- Exercise:
Present the following data again exactly as it is shown.

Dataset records

━━━━━━━━━━━━━━━━

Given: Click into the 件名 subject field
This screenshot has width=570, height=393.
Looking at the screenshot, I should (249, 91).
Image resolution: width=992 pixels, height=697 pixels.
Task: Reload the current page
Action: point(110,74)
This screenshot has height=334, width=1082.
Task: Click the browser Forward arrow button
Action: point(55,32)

━━━━━━━━━━━━━━━━

- Response to this task:
Given: Click into the 件名 subject field
This screenshot has width=570, height=393.
Looking at the screenshot, I should (249, 91).
Image resolution: width=992 pixels, height=697 pixels.
Task: Reload the current page
Action: point(110,74)
This screenshot has height=334, width=1082.
Task: Click the browser Forward arrow button
Action: point(55,32)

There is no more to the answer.